If a line in the records below contains the word "Switch", copy it.

──────── Provided records ────────

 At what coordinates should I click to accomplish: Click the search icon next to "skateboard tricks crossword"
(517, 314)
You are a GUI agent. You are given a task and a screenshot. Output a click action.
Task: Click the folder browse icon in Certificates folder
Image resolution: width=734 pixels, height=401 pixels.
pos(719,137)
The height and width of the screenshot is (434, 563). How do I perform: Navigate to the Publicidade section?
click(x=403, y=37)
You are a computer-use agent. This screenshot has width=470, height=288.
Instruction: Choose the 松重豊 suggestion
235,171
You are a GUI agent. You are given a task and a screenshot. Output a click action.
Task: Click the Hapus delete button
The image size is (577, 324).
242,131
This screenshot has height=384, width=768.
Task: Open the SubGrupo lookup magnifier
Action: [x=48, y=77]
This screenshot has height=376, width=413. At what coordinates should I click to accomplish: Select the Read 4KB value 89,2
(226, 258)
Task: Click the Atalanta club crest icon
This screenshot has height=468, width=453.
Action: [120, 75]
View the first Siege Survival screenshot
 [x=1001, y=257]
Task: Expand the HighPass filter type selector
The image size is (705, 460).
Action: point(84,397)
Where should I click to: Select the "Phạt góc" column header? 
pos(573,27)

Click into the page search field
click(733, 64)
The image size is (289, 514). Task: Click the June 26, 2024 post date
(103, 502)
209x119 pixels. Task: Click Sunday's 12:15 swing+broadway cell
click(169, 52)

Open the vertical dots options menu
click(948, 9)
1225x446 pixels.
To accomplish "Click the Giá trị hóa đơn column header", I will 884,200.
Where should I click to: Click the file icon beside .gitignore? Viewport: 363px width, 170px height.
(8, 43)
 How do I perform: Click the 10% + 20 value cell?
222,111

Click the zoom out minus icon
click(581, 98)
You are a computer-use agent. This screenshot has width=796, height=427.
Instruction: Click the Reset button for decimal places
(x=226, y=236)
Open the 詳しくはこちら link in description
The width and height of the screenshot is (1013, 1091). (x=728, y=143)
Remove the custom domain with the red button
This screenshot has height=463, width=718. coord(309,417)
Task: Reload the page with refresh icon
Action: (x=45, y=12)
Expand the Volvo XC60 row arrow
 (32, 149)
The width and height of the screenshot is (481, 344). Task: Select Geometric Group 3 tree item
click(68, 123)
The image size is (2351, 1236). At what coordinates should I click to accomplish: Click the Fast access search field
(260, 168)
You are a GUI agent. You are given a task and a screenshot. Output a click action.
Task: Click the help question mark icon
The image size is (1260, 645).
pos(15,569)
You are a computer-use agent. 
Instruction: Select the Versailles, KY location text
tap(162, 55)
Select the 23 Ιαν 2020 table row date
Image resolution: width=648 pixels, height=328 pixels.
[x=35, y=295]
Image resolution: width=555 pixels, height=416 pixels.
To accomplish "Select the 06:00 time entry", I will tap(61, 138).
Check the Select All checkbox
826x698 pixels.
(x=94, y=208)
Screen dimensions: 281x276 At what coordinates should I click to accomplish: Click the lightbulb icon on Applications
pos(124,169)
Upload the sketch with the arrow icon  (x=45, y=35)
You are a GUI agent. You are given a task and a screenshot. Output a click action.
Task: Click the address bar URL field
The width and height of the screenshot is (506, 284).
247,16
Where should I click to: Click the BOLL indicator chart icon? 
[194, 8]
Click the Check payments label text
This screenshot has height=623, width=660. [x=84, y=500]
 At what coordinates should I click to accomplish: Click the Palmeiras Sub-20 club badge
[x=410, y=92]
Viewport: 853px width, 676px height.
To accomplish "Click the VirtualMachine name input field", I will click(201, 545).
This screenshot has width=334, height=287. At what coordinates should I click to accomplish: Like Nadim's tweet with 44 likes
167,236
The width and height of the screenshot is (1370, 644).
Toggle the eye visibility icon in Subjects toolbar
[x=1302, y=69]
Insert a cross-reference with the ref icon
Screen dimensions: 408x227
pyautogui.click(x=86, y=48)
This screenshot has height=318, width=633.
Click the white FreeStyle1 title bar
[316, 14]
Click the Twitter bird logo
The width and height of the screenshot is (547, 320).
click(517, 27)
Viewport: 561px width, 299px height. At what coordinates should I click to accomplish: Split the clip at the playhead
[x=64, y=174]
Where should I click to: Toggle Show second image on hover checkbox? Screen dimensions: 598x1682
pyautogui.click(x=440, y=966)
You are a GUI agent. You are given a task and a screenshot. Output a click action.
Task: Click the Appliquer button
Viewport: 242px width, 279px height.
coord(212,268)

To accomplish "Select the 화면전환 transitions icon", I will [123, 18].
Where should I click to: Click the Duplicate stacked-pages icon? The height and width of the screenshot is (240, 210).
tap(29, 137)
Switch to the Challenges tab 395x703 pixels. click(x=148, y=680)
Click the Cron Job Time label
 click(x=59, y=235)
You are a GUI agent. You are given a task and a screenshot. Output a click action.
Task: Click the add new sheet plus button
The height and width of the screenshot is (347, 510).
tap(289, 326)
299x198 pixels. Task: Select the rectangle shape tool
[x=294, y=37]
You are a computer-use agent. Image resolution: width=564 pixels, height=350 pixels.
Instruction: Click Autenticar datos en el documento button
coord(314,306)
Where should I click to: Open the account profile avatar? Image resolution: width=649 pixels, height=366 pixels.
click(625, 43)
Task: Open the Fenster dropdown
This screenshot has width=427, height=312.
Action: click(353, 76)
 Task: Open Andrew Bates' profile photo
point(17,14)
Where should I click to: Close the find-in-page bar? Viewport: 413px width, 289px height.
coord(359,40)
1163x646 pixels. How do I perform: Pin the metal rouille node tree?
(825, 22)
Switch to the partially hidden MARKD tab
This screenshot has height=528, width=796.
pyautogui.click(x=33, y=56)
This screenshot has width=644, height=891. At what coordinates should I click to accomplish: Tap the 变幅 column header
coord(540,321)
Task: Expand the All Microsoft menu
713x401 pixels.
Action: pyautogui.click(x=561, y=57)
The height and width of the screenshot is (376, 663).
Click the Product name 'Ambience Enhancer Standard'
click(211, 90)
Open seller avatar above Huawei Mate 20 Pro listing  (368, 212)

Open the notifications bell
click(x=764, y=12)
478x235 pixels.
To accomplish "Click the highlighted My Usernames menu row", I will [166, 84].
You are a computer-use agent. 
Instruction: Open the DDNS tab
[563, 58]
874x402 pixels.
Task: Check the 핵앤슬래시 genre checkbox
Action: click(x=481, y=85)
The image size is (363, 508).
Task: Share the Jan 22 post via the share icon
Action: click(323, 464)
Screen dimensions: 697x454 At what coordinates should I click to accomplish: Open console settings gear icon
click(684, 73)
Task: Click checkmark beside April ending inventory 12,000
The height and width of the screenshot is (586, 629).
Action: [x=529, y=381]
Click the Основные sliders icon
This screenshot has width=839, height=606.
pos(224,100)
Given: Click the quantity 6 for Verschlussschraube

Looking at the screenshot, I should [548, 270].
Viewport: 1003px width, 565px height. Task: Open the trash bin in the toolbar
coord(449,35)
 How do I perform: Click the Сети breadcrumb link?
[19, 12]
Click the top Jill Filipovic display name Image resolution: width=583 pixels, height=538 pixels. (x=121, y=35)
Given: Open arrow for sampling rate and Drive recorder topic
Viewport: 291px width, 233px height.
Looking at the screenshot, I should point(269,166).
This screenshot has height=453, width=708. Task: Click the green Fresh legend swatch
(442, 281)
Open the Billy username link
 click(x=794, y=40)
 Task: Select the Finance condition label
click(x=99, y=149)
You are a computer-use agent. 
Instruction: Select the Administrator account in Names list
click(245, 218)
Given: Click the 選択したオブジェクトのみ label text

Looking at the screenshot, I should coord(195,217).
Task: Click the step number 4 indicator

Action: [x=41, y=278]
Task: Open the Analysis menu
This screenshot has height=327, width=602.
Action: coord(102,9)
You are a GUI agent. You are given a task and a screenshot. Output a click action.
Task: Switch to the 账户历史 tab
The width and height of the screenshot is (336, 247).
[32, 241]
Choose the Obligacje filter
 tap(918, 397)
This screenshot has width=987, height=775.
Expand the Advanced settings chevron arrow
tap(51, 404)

────────

- Answer space
Switch to the Challenges tab 395x703 pixels. click(x=148, y=680)
Switch to the partially hidden MARKD tab
Task: Switch to the 账户历史 tab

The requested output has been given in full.